Segment Open
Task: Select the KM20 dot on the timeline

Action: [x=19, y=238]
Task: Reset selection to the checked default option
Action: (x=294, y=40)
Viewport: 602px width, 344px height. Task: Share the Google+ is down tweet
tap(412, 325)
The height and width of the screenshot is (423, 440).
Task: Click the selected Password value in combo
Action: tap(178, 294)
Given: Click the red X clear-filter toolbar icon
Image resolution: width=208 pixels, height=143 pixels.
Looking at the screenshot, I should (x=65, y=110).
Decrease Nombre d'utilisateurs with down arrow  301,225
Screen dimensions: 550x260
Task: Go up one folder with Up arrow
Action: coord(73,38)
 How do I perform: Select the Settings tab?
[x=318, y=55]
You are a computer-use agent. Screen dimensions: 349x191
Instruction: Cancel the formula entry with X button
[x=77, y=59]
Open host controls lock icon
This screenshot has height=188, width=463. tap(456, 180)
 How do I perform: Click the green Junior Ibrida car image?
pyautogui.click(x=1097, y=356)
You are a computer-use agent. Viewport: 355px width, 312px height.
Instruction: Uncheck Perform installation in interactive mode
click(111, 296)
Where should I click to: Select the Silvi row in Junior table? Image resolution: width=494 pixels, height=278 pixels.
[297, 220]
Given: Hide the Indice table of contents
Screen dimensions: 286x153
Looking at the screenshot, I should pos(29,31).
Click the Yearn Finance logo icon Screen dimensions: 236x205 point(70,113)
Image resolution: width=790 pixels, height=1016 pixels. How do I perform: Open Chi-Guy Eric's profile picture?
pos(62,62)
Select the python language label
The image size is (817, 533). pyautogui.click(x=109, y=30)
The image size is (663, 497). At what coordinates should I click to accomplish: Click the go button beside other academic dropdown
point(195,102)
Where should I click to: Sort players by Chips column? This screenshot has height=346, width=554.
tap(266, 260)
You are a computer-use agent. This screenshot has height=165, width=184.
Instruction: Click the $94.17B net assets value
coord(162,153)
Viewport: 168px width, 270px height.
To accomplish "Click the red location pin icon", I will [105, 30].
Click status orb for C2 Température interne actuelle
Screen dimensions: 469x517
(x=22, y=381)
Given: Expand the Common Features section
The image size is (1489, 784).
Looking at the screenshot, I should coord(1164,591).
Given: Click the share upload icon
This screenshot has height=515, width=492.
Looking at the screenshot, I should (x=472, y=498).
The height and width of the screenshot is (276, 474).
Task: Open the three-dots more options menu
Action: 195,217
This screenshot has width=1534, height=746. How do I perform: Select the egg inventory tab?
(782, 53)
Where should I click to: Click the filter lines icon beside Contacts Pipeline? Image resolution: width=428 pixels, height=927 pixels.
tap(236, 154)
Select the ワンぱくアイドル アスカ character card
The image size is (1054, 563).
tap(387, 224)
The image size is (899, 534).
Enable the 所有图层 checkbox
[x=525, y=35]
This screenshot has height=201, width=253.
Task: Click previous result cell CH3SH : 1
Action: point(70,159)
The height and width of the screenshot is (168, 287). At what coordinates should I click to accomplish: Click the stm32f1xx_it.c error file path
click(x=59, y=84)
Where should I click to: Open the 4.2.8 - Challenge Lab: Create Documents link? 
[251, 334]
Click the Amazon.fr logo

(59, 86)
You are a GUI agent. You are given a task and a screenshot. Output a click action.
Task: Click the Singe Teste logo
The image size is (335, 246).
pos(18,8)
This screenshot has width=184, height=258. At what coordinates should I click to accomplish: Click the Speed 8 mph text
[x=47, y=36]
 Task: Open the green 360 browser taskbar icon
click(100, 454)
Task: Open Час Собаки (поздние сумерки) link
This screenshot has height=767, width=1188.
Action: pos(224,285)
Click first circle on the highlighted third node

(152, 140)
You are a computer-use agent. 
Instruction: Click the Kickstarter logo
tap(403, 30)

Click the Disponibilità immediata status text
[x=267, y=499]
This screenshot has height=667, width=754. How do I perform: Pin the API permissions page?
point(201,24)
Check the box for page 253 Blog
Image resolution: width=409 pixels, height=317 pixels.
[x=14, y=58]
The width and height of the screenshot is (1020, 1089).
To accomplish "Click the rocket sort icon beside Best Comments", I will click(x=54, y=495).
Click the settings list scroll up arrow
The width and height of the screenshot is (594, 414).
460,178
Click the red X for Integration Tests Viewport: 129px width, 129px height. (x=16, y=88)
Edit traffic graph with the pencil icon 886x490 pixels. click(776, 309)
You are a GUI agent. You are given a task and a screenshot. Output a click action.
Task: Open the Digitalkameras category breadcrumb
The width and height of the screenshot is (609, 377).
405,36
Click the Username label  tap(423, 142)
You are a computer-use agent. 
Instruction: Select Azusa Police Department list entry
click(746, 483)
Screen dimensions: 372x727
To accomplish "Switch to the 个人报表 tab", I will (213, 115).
Segment Closed
→ **EXERCISE OBJECTIVE**: Transcribe the records above exactly.

→ **WRITTEN RESPONSE**:
Task: Select the KM20 dot on the timeline

Action: [x=19, y=238]
Task: Reset selection to the checked default option
Action: (x=294, y=40)
Viewport: 602px width, 344px height. Task: Share the Google+ is down tweet
tap(412, 325)
The height and width of the screenshot is (423, 440).
Task: Click the selected Password value in combo
Action: tap(178, 294)
Given: Click the red X clear-filter toolbar icon
Image resolution: width=208 pixels, height=143 pixels.
Looking at the screenshot, I should (x=65, y=110).
Decrease Nombre d'utilisateurs with down arrow  301,225
Screen dimensions: 550x260
Task: Go up one folder with Up arrow
Action: coord(73,38)
 How do I perform: Select the Settings tab?
[x=318, y=55]
You are a computer-use agent. Screen dimensions: 349x191
Instruction: Cancel the formula entry with X button
[x=77, y=59]
Open host controls lock icon
This screenshot has height=188, width=463. tap(456, 180)
 How do I perform: Click the green Junior Ibrida car image?
pyautogui.click(x=1097, y=356)
You are a computer-use agent. Viewport: 355px width, 312px height.
Instruction: Uncheck Perform installation in interactive mode
click(111, 296)
Where should I click to: Select the Silvi row in Junior table? Image resolution: width=494 pixels, height=278 pixels.
[297, 220]
Given: Hide the Indice table of contents
Screen dimensions: 286x153
Looking at the screenshot, I should pos(29,31).
Click the Yearn Finance logo icon Screen dimensions: 236x205 point(70,113)
Image resolution: width=790 pixels, height=1016 pixels. How do I perform: Open Chi-Guy Eric's profile picture?
pos(62,62)
Select the python language label
The image size is (817, 533). pyautogui.click(x=109, y=30)
The image size is (663, 497). At what coordinates should I click to accomplish: Click the go button beside other academic dropdown
point(195,102)
Where should I click to: Sort players by Chips column? This screenshot has height=346, width=554.
tap(266, 260)
You are a computer-use agent. This screenshot has height=165, width=184.
Instruction: Click the $94.17B net assets value
coord(162,153)
Viewport: 168px width, 270px height.
To accomplish "Click the red location pin icon", I will [105, 30].
Click status orb for C2 Température interne actuelle
Screen dimensions: 469x517
(x=22, y=381)
Given: Expand the Common Features section
The image size is (1489, 784).
Looking at the screenshot, I should coord(1164,591).
Given: Click the share upload icon
This screenshot has height=515, width=492.
Looking at the screenshot, I should (x=472, y=498).
The height and width of the screenshot is (276, 474).
Task: Open the three-dots more options menu
Action: 195,217
This screenshot has width=1534, height=746. How do I perform: Select the egg inventory tab?
(782, 53)
Where should I click to: Click the filter lines icon beside Contacts Pipeline? Image resolution: width=428 pixels, height=927 pixels.
tap(236, 154)
Select the ワンぱくアイドル アスカ character card
The image size is (1054, 563).
tap(387, 224)
The image size is (899, 534).
Enable the 所有图层 checkbox
[x=525, y=35]
This screenshot has height=201, width=253.
Task: Click previous result cell CH3SH : 1
Action: point(70,159)
The height and width of the screenshot is (168, 287). At what coordinates should I click to accomplish: Click the stm32f1xx_it.c error file path
click(x=59, y=84)
Where should I click to: Open the 4.2.8 - Challenge Lab: Create Documents link? 
[251, 334]
Click the Amazon.fr logo

(59, 86)
You are a GUI agent. You are given a task and a screenshot. Output a click action.
Task: Click the Singe Teste logo
The image size is (335, 246).
pos(18,8)
This screenshot has width=184, height=258. At what coordinates should I click to accomplish: Click the Speed 8 mph text
[x=47, y=36]
 Task: Open the green 360 browser taskbar icon
click(100, 454)
Task: Open Час Собаки (поздние сумерки) link
This screenshot has height=767, width=1188.
Action: pos(224,285)
Click first circle on the highlighted third node

(152, 140)
You are a computer-use agent. 
Instruction: Click the Kickstarter logo
tap(403, 30)

Click the Disponibilità immediata status text
[x=267, y=499]
This screenshot has height=667, width=754. How do I perform: Pin the API permissions page?
point(201,24)
Check the box for page 253 Blog
Image resolution: width=409 pixels, height=317 pixels.
[x=14, y=58]
The width and height of the screenshot is (1020, 1089).
To accomplish "Click the rocket sort icon beside Best Comments", I will click(x=54, y=495).
Click the settings list scroll up arrow
The width and height of the screenshot is (594, 414).
460,178
Click the red X for Integration Tests Viewport: 129px width, 129px height. (x=16, y=88)
Edit traffic graph with the pencil icon 886x490 pixels. click(776, 309)
You are a GUI agent. You are given a task and a screenshot. Output a click action.
Task: Open the Digitalkameras category breadcrumb
The width and height of the screenshot is (609, 377).
405,36
Click the Username label  tap(423, 142)
You are a computer-use agent. 
Instruction: Select Azusa Police Department list entry
click(746, 483)
Screen dimensions: 372x727
To accomplish "Switch to the 个人报表 tab", I will (213, 115).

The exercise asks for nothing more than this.